- TASK INSTRUCTIONS: Beginning at the line that holds "The height and", repeat every line through the last line of the material, exactly, and drop any pictures.
==== INFORMATION
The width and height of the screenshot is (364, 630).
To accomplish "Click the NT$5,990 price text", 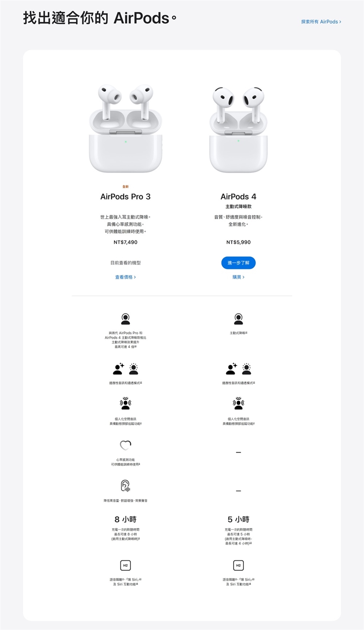I will (238, 242).
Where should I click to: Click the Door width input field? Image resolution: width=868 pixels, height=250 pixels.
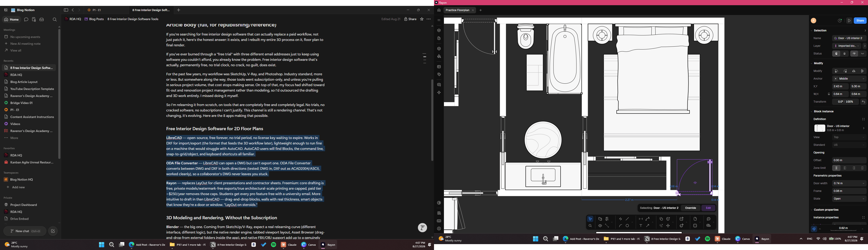(849, 183)
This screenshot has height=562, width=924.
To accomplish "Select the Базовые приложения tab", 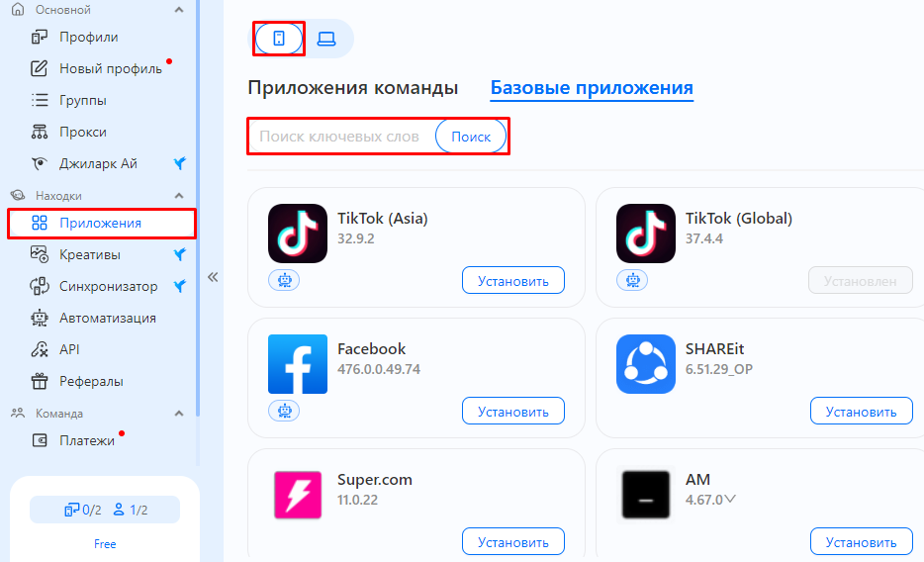I will (592, 88).
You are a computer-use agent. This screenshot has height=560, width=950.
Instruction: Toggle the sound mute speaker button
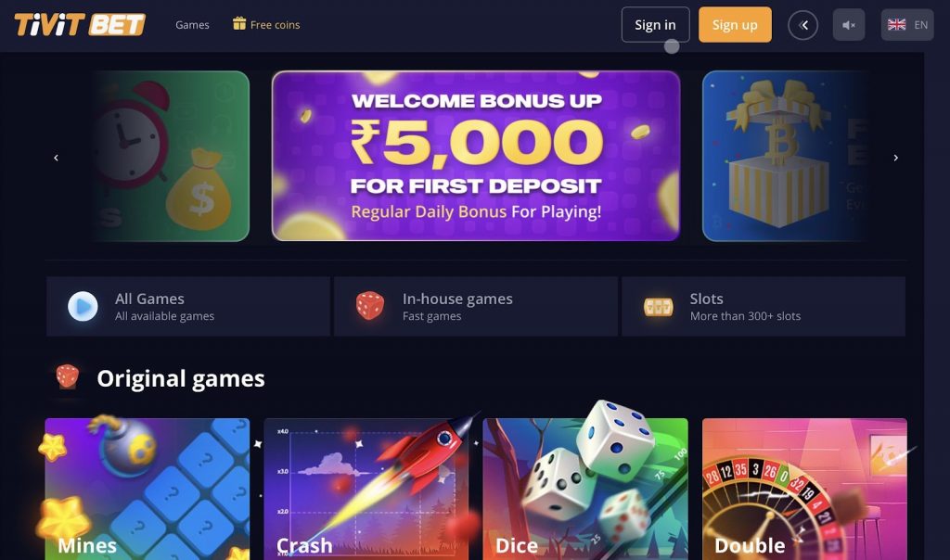849,25
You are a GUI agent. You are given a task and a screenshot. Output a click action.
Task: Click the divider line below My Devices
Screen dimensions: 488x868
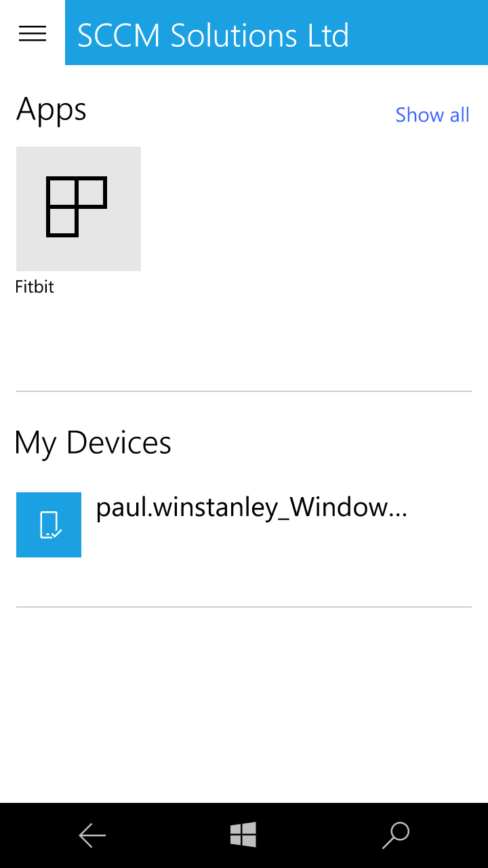(x=244, y=607)
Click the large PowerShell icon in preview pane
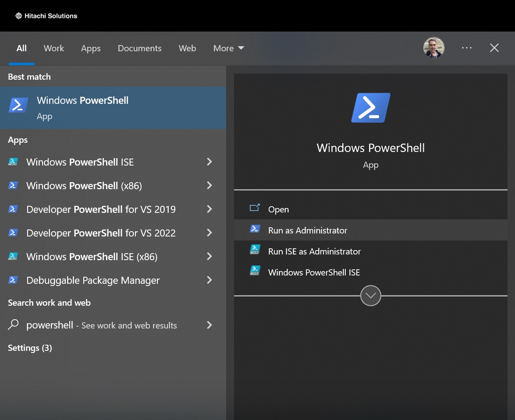Viewport: 515px width, 420px height. pos(370,107)
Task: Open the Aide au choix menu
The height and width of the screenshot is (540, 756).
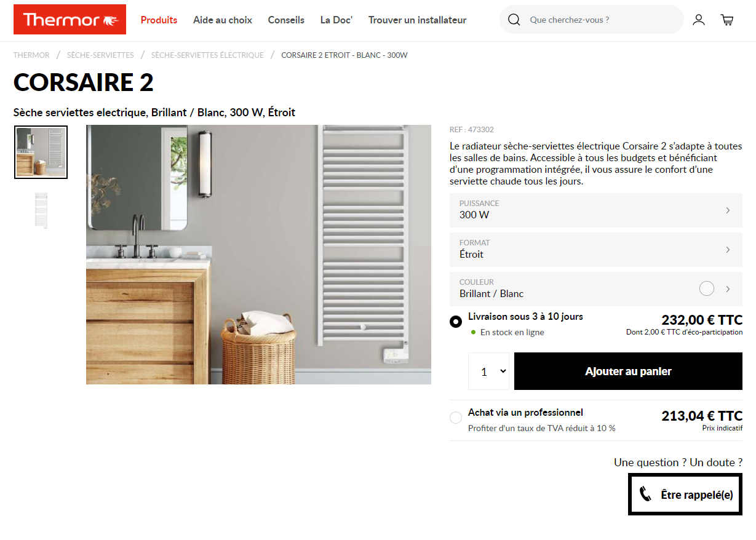Action: [x=223, y=20]
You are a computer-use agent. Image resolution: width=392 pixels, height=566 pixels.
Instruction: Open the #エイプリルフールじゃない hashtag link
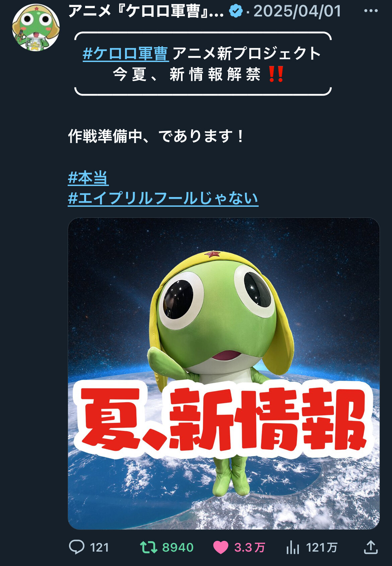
========
- WORKED SOLUTION:
The height and width of the screenshot is (540, 756).
Action: [x=223, y=20]
You are a computer-use agent. Image resolution: width=392 pixels, height=566 pixels.
Instruction: Open the #エイプリルフールじゃない hashtag link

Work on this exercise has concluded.